● PASSAGE:
....

Aug 21, 2017
Once Upon a Time: Ridiculously Bad Life Choices (S4:E20 - Insert obligatory weed reference here)
Regrets. We all have them. Sometimes they are little, like the time you drank too much and said those things you weren’t supposed to say. Sometimes they are big, like the time you ruined a friendship or broke the heart of someone you loved.
Sometimes they are friggin’ huge, like the time you kidnapped a baby, turned it into the biggest asshole ever, and dumped it through a time portal . . .
Oh, so you are saying you never did that last one? Maybe that’s just Snow and Charming . . .
This week’s installment of Once was all about the balance between taking responsibility for our own crappy mistakes and understanding that there are some things in life that simply cannot be changed . . . well . . . unless you happen to know an Author who can conveniently erase your mistakes for you, thereby allowing you to f*ck up to your heart’s content.
Also this week on Once, Swan Queen road trips, car chases, kids who change nationalities when they become adults, a heart that gets tossed around like a hot potato, and a baby conceived under the creepiest circumstances ever, and I’m not even talking about the one that hatched out of an egg . . .
Let’s review, shall we?
Black Smoke Monster Cometh!
Bet you didn’t know the Black Smoke Monster from Lost is also the Sorcerer on Once Upon a Time. That sure is one busy time traveling fart . . .
As the episode begins, Old Hairy Homeless-Looking Mickey Mouse is pleading with the Black Smoke Monster Sorcerer. “Please don’t vacuum me up into fart oblivion like you did to the drug runner on Lost. I really didn’t mean to play a part in sucking all of Emma’s assholeness out of her and putting it into Lily. It just sort of happened.”
“Don’t worry. It’s not your fault. I don’t know what I expected, hiring a dumb unkempt hobo to be my apprentice. I blame that Author, which is why I locked him in a book forever, where he will never be found, until those meddling kids release him 30 years or so from now. . .”
Thirty years later . . .
Cruella’s Dead. It’s Vacation Time!
Our gang mourns Dead Socio Cruella for the required three minutes and twenty seconds (I wonder whose job it was to scoop up her squished body from the bottom of that cliff?), before heading back to Granny’s to get wasted. “I’m going to kill Rumpel for making me kill Cruella,” Emma says, her eyes filled with Asshole.
“Hey, ease up on the killing talk, Killer,” offers Snow. “That’s just the Asshole in you talking.”
“Shut up, I still hate you and your hideous haircut,” replies Emma.

....

● DATA PROVIDED:
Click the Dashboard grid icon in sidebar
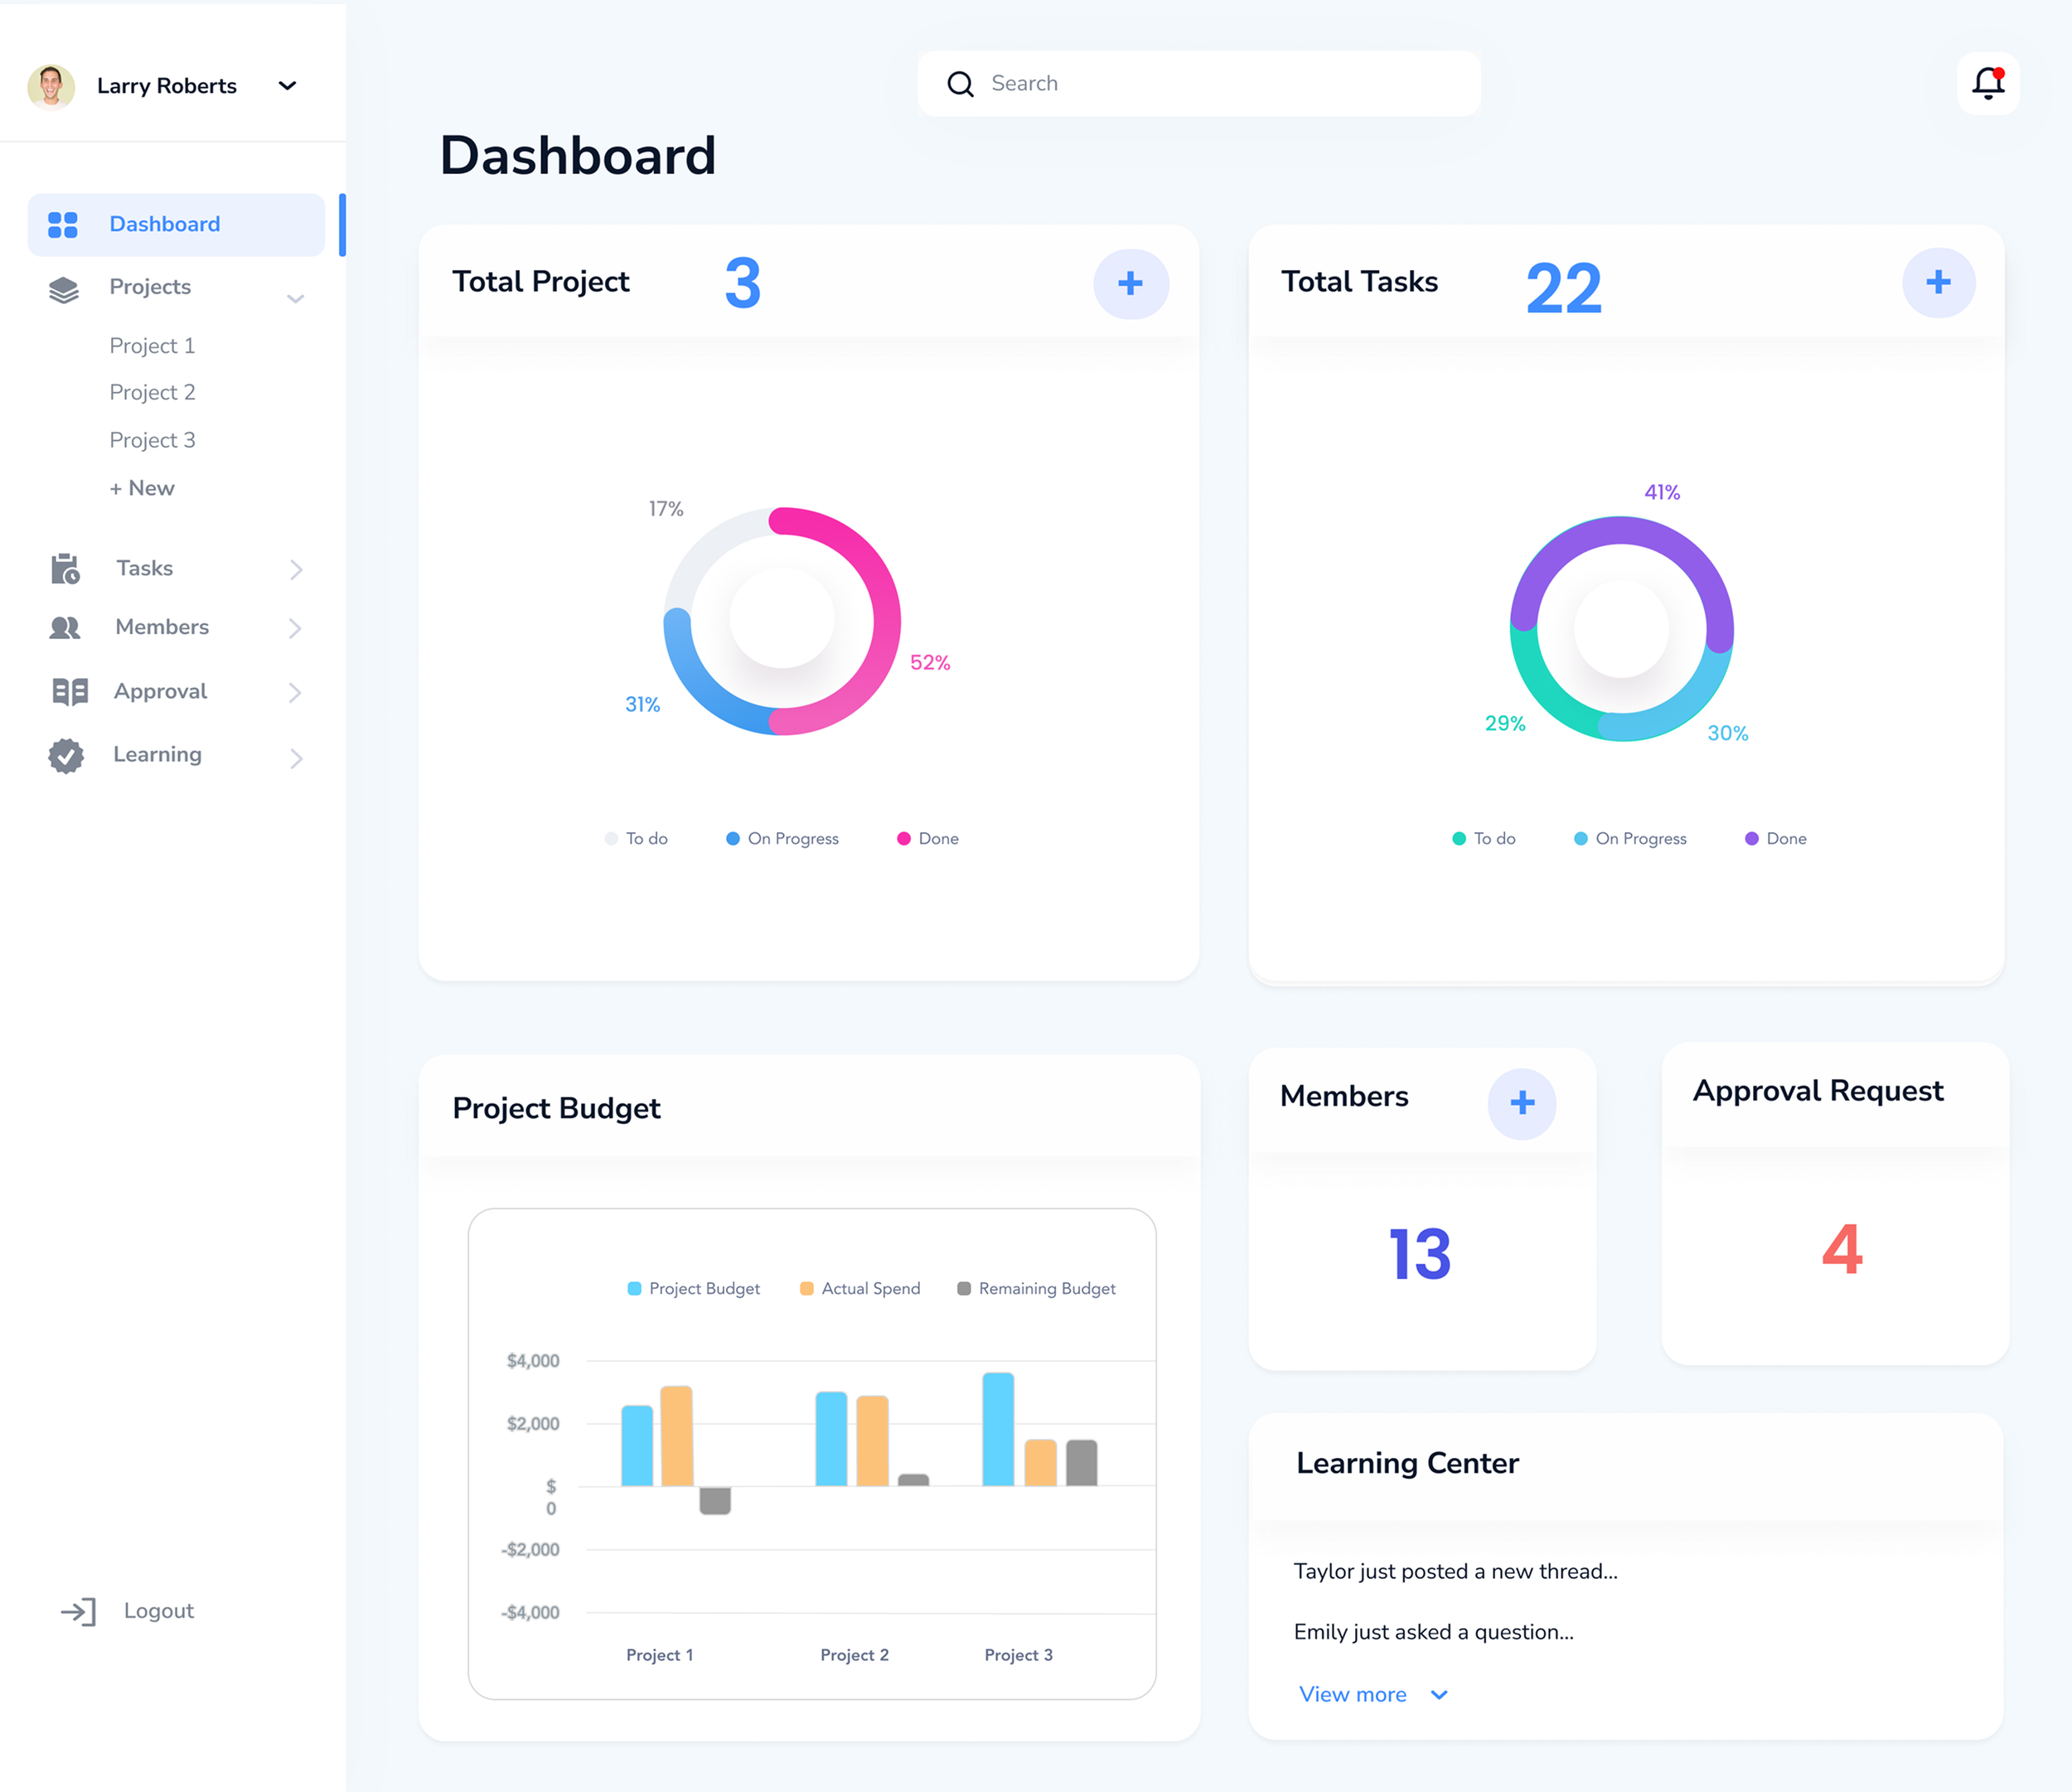 pos(63,225)
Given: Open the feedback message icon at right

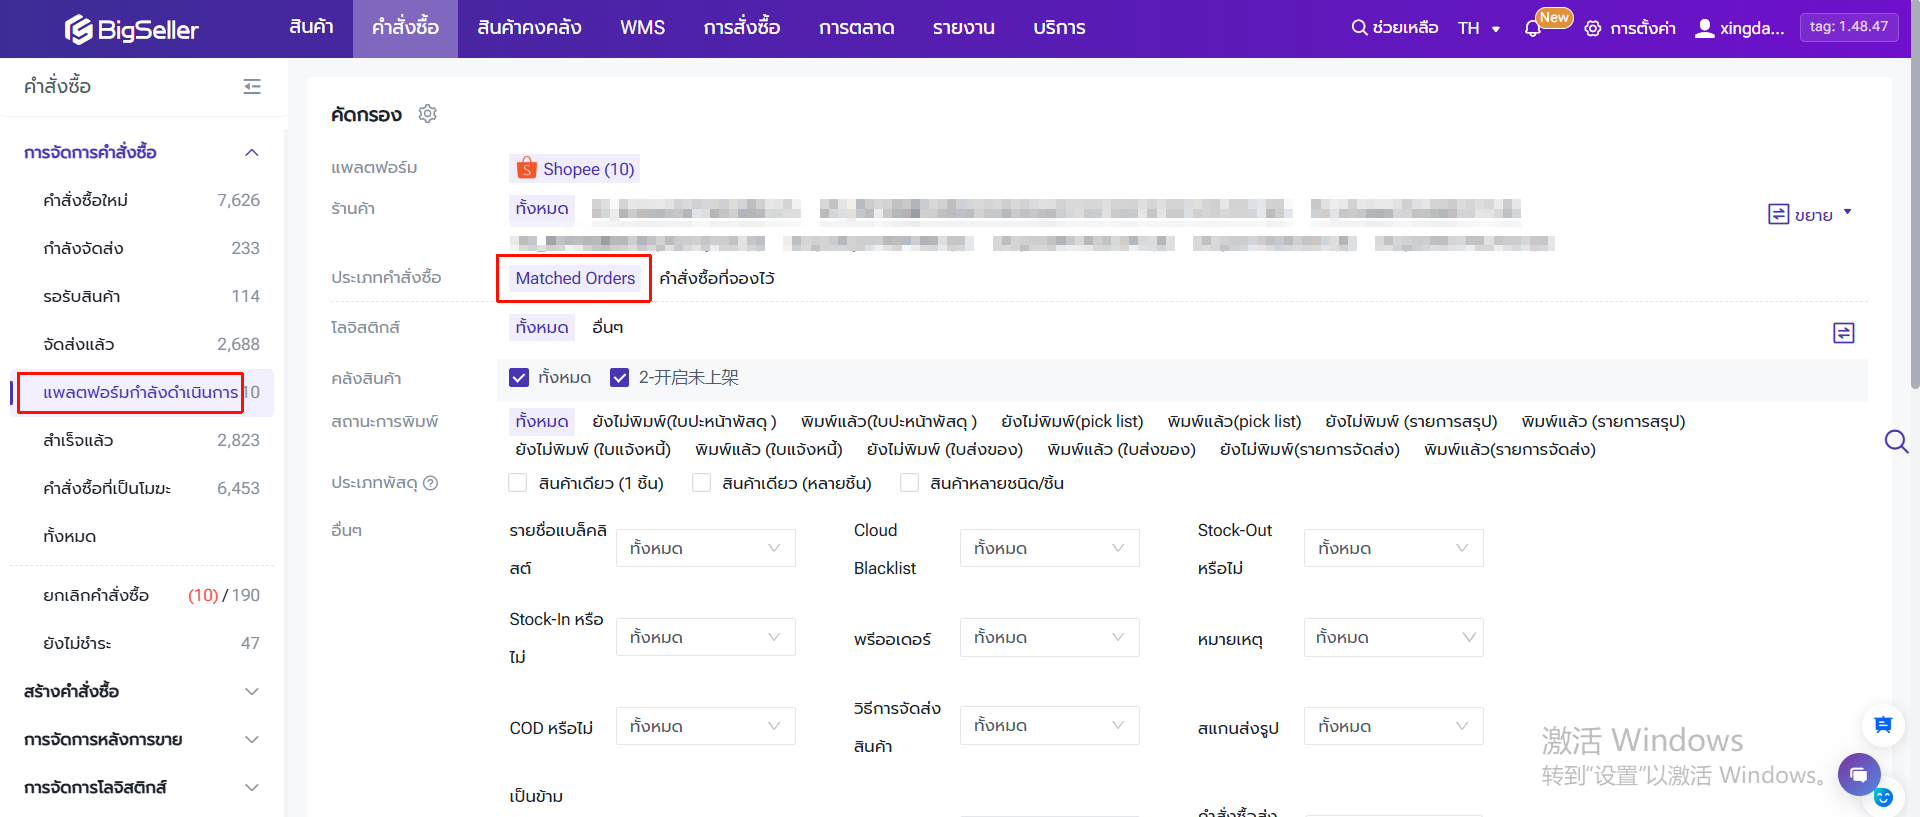Looking at the screenshot, I should [1882, 725].
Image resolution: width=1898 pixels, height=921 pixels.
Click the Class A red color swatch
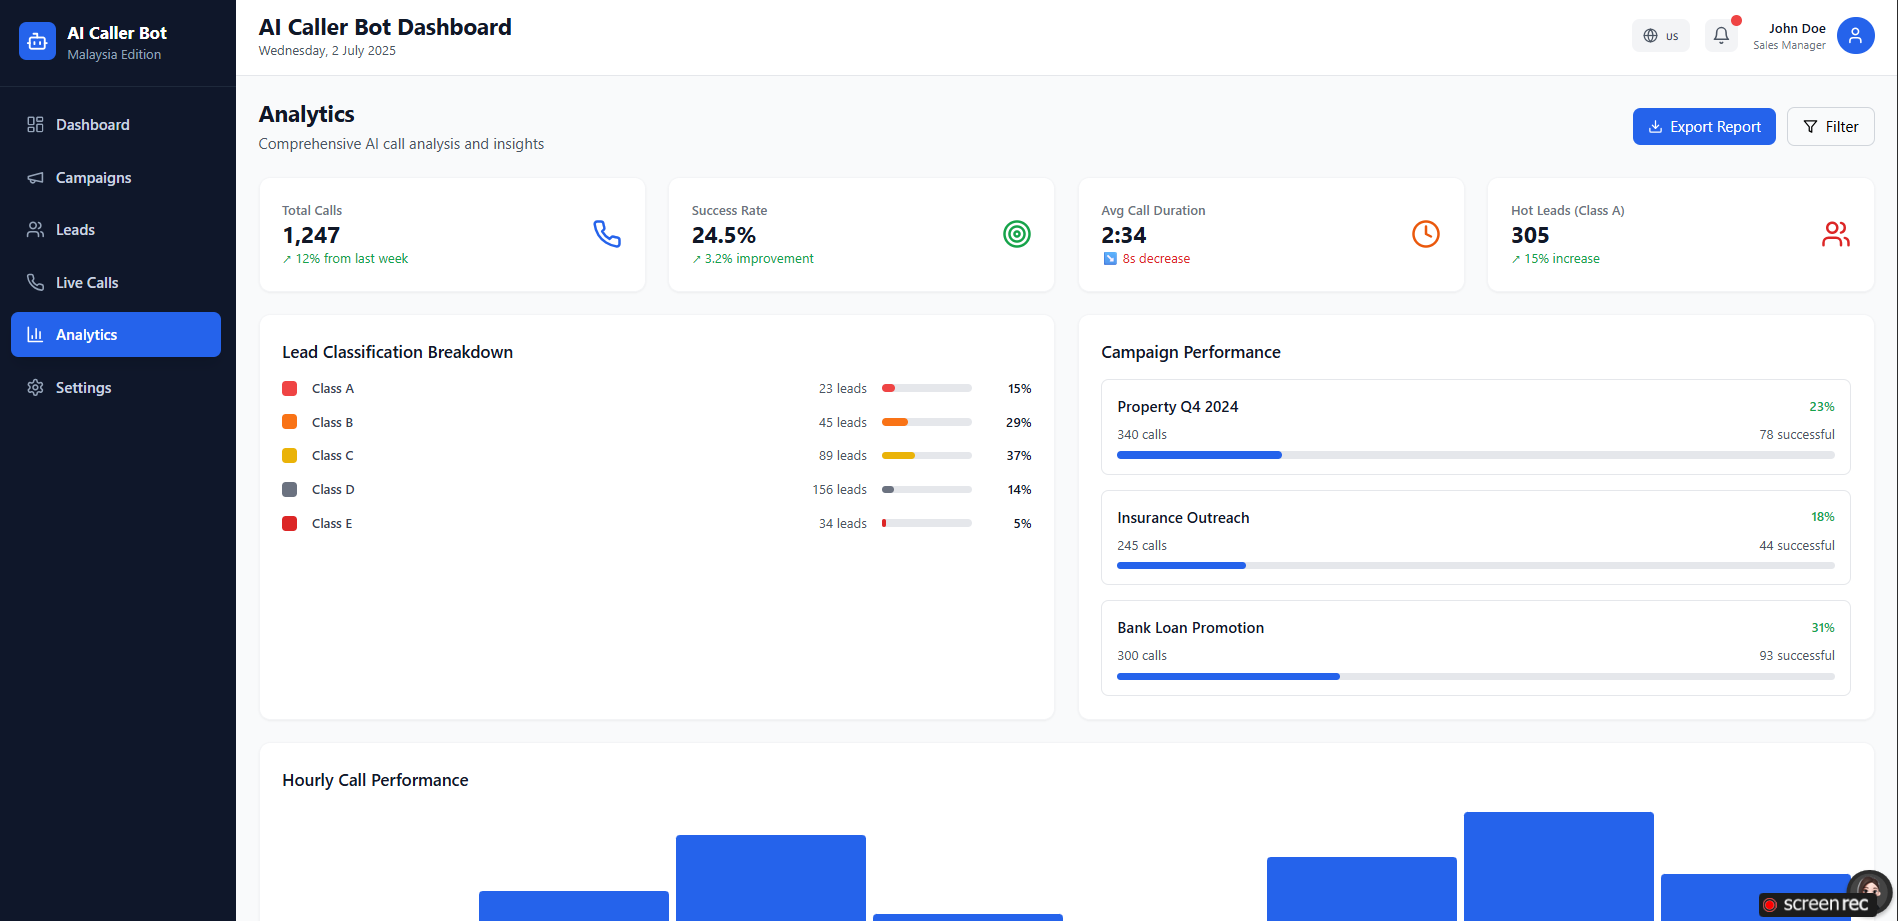[290, 389]
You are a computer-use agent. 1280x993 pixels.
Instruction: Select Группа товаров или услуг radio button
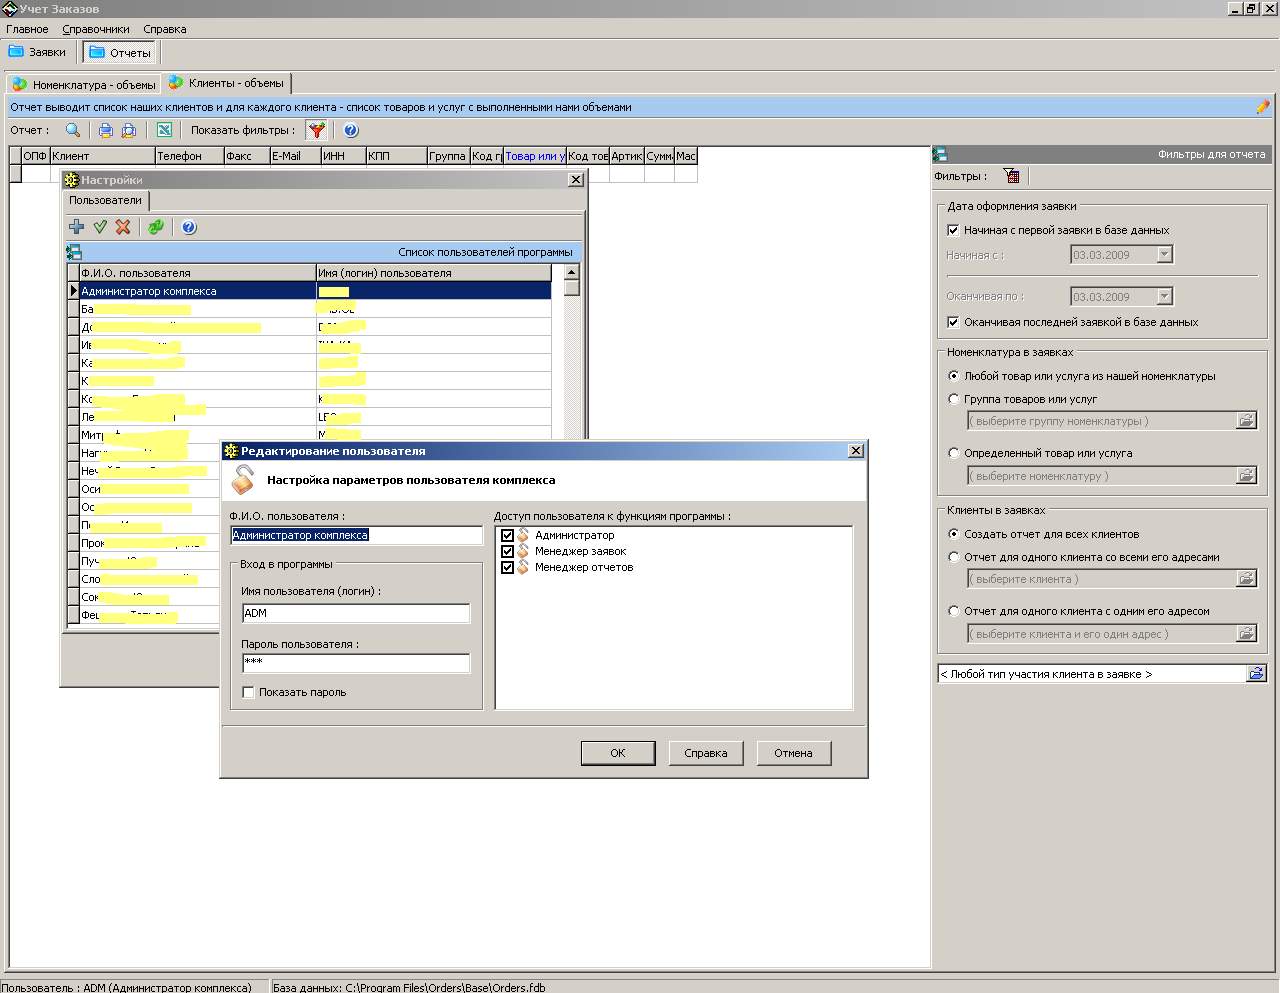coord(954,399)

....

● EXERCISE INSTRUCTIONS: Please pick up the Once Upon a Time recap after its last line and carry it on.

● WRITTEN RESPONSE:
“This has been fun and all, but I have to go rescue my boyfriend from his wife . . . the fake one, obviously,” Regina explains.
Enter Maleficent. “Hey guys. I’ve decided I want to change teams.”
“You’re going to become a lesbian?” Emma asks.
“No, silly. I was always a lesbian,” explains Maleficent. “Think about it, I asexually reproduced my daughter in an egg. I’m talking about joining Team Good Guys. I think you can help me find my daughter, Lily, somewhere in Massachusetts. You might remember her from back when she was a Latina girl in that flashback. She’s no longer Latina, since her face turned into another actress. But I’m sure you can find her anyway.”
“Well, this is awkward,” says Emma, when she sees the 30-year old birth announcement Maleficent found of Lily. (How did she know it was the same Lily, especially considering the girl changes nationalities every few years? Did the birth announcement mention she cracked out of an egg?)
“I was kind of an asshole to that little asshole, back in the day,” Emma admits.
“Aint’ fate a bitch,” offers Regina sympathetically. “Hey, I’ve got an idea, Emma. You and me can road trip to Massachusetts to pick up Lily, then New York to pick up Robin Hood, then Disney World to ride the scary Snow White ride, where you and I can both get out all of our aggression against your awful mother and her ridiculous hair.”
“Nobody cares,” Regina and Emma say in unison.
Regina and Emma quickly make arrangements for their road trip. Regina hires Maleficent to guard Belle’s heart from Rumpel. And Emma grudgingly hires her parents to watch Henry. She also sexts Captain Hook some naughty pics of her to keep him warm while she’s away. Just kidding, but they do share some serious PDA as she’s leaving and admit that they are part of one another’s happy endings . . .
It’s all very sweet. Captain Hook is going to be a brilliant housewife someday . . .
Driving Miss Mills
Emma and Regina’s research brings them to a crack den that was apparently Lily’s last known address.
While there, they come across a raging crack addict, who says that Lily was a total asshole, who died in a car crash, and good riddance to her. Emma responds to this piece of news by beating the crap out of the crack addict.
“Someone is overcompensating for something,” Regina muses, as she watches a grown man get beaten to a pulp by the Savior.
I smell another flashback . . .
So, your best friend is an asshole . . .
Once upon a time, there lived a teenager named Emma, who found herself in a very posh foster home in Minnesota (Not sure, if this was before or after she was fostered by the Snow Queen? After maybe?). The family is very WASPY and upper middle class, with their chore wheels, and camping trips, and take-out dinners from KFC.
While in the garage, Emma spies an intruder. Surprise! It’s Lily!
“Hey, girlfriend! Remember me from that last flashback, where you abandoned my ass after I told you I wasn’t really a foster kid? Well, I’ve turned into a huge asshole since then. Check it out,” she says pointing at the TV. “That’s me, committing an armed robbery. Can I live with you and your foster family now? I promise I’ll only murder you and your new family if you really piss me off.”
“Gee, you know, I would, but this is really a bad time,” explains Emma. “You should have committed armed robbery earlier when I was living with the Wacky Snow Queen. She had a much higher tolerance for assholes than my current family. We would have had to dye your hair blonde because she detested brunettes and gingers, but it totally would have worked.”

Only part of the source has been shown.